Justices overturn wage-law ruling

The Baltimore Sun

WASHINGTON -- The nation's growing cadre of home health care aides is not entitled to minimum wages or overtime pay under federal law, even if they work for private employers, the Supreme Court ruled yesterday.

The 9-0 decision, which keeps in place a long-standing rule that denies minimum wages and overtime pay to those who provide "companionship services" at home, could trigger a move in Congress to amend the law.

With an estimated 1 million workers now assisting the elderly and the disabled in their homes, unions and civil rights groups had urged the justices to scrap this rule because they say it deprives many of the nation's lowest-paid workers of a living wage. They said a large percentage of these aides are women and minorities who often work all-night shifts. Yet, under federal labor law, they are viewed the same as part-time baby sitters.

A U.S. appeals court in New York had ruled that the minimum-wage law applied to those home-care workers who are employed by a private company or a public agency. If it had been upheld, the decision would have given overtime pay and minimum wages to the vast majority of the nation's home-care workers, since most are employees of companies.

But the Supreme Court overturned the decision yesterday and said, in essence, it is up to Congress or the Labor Department to change the Fair Labor Standards Act. First passed by Congress in 1938, the law is enforced through rules issued by the Labor Department.

The decision is "another blow to struggling, low-wage women," said Nancy Duff Campbell, co-president of the National Women's Law Center. It means "profit-making companies can legally choose to pay home-care workers deplorably low wages or deny them just compensation for overtime."

The federal minimum wage is $5.15 per hour; it will increase to $5.85 on July 24. Under a recently enacted measure, it will rise gradually to $7.25 per hour in July of 2009. If they work more than eight hours in a day, workers receive one-and-a-half times their pay rate for additional hours.

The impact of the ruling will vary by state, since many have their own minimum wage and overtime laws. The Service Employees International Union sued to challenge the exemption to minimum wages on behalf of Evelyn Coke, a 73-year old retiree who worked for more than 20 years in the homes of elderly patients. She was employed by Long Island Care at Home Ltd., a private company that provided home-care aides for elderly persons.

Her suit was opposed by the city of New York and the home-care industry on the grounds that it would drive up the costs of providing care for the poor and the elderly. New York City said a ruling in Coke's favor would add $300 million a year to the cost of its Medicaid program, mostly because of the high cost of overtime.

The Supreme Court's opinion in Coke v.

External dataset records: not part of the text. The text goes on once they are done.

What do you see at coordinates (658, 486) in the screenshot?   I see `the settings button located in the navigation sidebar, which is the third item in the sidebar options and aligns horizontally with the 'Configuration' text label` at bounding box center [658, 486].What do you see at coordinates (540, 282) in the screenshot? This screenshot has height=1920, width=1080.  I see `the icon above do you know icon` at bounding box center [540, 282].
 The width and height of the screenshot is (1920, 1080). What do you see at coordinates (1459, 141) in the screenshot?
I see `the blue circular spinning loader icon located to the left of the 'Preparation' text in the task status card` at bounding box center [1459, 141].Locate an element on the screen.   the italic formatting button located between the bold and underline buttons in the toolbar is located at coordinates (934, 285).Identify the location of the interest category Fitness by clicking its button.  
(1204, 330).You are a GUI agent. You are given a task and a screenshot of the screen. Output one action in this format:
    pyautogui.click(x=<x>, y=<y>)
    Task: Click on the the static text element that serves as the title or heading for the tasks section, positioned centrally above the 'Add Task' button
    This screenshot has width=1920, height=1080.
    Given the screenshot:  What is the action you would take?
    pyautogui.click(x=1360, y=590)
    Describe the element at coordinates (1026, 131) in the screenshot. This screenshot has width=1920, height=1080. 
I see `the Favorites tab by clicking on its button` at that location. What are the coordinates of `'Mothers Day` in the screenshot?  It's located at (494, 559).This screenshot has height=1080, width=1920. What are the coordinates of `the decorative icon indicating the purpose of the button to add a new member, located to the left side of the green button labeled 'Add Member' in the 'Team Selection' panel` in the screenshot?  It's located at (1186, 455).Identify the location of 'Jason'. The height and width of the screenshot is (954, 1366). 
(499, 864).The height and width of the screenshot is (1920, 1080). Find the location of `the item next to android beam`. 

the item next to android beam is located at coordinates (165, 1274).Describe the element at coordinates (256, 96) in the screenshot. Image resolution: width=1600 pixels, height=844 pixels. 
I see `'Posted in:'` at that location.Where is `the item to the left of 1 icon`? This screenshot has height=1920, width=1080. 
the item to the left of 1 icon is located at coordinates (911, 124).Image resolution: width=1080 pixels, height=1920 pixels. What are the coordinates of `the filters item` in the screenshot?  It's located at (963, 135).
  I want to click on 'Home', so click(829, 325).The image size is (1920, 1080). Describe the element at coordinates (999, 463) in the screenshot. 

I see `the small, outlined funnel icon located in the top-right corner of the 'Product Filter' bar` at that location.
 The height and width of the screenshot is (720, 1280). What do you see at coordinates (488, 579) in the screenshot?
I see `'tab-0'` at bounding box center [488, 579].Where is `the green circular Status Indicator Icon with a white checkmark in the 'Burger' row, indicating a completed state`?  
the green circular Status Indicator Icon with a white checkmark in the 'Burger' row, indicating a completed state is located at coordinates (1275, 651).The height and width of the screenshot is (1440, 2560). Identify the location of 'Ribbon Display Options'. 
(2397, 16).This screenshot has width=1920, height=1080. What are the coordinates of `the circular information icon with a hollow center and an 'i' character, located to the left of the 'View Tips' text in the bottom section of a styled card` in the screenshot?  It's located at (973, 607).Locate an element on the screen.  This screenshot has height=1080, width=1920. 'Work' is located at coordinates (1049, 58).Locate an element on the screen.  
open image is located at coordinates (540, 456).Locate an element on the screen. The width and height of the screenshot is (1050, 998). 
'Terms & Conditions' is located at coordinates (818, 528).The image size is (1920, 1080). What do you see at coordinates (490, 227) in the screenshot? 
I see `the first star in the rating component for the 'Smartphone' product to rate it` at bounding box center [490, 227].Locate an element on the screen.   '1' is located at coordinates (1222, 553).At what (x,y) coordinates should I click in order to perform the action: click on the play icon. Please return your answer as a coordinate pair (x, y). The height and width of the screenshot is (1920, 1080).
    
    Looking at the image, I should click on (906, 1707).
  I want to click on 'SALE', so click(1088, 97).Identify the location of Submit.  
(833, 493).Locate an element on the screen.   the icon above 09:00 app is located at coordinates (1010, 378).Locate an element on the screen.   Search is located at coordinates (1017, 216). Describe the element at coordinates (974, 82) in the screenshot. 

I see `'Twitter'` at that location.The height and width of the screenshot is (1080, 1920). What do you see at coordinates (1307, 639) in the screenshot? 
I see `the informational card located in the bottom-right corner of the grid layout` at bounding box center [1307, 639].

Long Island Care at Home avoids the broad issue of fair wages for home-care workers. Instead, it focuses narrowly on whether the Labor Department's regulations are a reasonable interpretation of what Congress intended. In 1974, Congress expanded the reach of the minimum wage law, but said again those in "domestic service employment" were not covered.

Gerald Hudson, executive vice president of the Service Employees union, said the ruling will "hurt efforts to provide America's growing senior population and people with disabilities with the quality, reliable in-home care they will need to live independently."

But he noted the ruling leaves it for "a new administration" to drop the exemption for home-care employees or for Congress to amend the law.

In other actions yesterday, the court:

Strengthened the federal Superfund law by ruling that those who undertake environmental cleanups on their own can sue other polluters and force them to pay part of the cost. Bush administration lawyers had opposed such suits.

Decided against imposing a new requirement on employer pension plans. The justices said companies do not have a duty to consider an invitation to merge their pension plans as an alternative to terminating them.

David G. Savage writes for the Los Angeles Times. The Associated Press contributed to this article.